Now that we have an understanding of the ventricles of the brain, let's go over some clinical notes related to this ventricular system and the cerebrospinal fluid that fills it. Hydrocephalus is one of the well-known clinical conditions associated with ventricular system malformations and can be diagnosed using computerized tomography or ventriculography. This condition is characterized by an abnormal accumulation of cerebrospinal fluid within the brain due to a disturbance in its flow or due to a decrease in its absorption. This leads to an increased volume of cerebrospinal fluid in the ventricular system and therefore an increased intracranial pressure. During childhood, this condition can cause progressive enlargement of the head potentially causing convulsion, tunnel vision, slowing of mental capacity, cognitive deterioration, headaches, vomiting, blurred vision, difficulty in walking, drowsiness and several other symptoms. It's therefore important to recognize the signs of hydrocephalus and to also be able to identify possible causes in order to confront and treat this condition.

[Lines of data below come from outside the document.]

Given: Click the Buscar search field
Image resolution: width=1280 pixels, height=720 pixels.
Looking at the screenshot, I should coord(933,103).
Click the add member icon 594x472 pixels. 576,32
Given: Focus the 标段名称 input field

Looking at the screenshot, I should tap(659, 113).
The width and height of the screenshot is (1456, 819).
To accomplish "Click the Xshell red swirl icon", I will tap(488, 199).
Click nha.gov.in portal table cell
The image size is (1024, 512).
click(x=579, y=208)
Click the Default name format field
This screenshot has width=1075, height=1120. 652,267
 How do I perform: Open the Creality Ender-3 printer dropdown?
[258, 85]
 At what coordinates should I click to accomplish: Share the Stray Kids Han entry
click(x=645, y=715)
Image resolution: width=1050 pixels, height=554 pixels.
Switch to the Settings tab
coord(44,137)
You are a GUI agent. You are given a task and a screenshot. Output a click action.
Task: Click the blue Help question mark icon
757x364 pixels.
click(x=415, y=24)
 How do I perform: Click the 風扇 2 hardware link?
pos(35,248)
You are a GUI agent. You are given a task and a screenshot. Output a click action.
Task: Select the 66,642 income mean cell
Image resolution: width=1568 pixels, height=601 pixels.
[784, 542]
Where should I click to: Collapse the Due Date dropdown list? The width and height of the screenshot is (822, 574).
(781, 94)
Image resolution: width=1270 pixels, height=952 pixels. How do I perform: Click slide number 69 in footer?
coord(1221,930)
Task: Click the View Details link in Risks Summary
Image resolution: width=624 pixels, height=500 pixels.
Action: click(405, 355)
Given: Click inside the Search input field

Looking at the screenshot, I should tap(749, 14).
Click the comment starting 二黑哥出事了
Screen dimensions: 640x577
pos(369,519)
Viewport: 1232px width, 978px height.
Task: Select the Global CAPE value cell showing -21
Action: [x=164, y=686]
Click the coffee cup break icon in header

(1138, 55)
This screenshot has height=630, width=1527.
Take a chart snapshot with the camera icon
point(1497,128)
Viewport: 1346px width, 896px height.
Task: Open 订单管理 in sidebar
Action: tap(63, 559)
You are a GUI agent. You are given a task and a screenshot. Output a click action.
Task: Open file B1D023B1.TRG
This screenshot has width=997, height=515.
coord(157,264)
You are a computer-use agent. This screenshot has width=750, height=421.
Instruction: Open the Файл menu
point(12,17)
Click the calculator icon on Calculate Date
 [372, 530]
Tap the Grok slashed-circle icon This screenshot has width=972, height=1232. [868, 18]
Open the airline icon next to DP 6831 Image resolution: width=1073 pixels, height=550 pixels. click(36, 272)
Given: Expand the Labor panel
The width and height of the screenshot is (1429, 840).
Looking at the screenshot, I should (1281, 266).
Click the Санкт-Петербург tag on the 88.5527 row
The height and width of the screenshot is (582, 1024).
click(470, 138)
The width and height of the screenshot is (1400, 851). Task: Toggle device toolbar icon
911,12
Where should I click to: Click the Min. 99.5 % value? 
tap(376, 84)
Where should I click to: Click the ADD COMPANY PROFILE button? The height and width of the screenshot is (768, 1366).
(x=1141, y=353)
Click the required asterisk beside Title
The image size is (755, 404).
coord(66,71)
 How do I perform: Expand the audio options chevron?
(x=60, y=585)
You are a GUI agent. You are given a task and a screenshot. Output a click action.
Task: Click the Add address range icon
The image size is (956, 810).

Before we conclude our tutorial, let us briefly summarize what we've discussed today. So we established that there are four ventricles in the brain. First, we had the two lateral ventricles each made up of a central part and three horns – the anterior horn, the posterior horn and the inferior horn. We then saw that these ventricles communicate with the third ventricle via this structure here which is called the interventricular foramen. Next, we talked about the third ventricle and its four recesses – the infundibular recess, the supraoptic recess, the pineal recess and the suprapineal recess. We also saw that the cerebral aqueduct here links the third and fourth ventricles. Finally, we discussed the fourth ventricle which is continuous with the central canal with the spinal cord.
So that brings us to the end of our tutorial about the ventricles of the brain. I hope you enjoyed it and thank you for listening.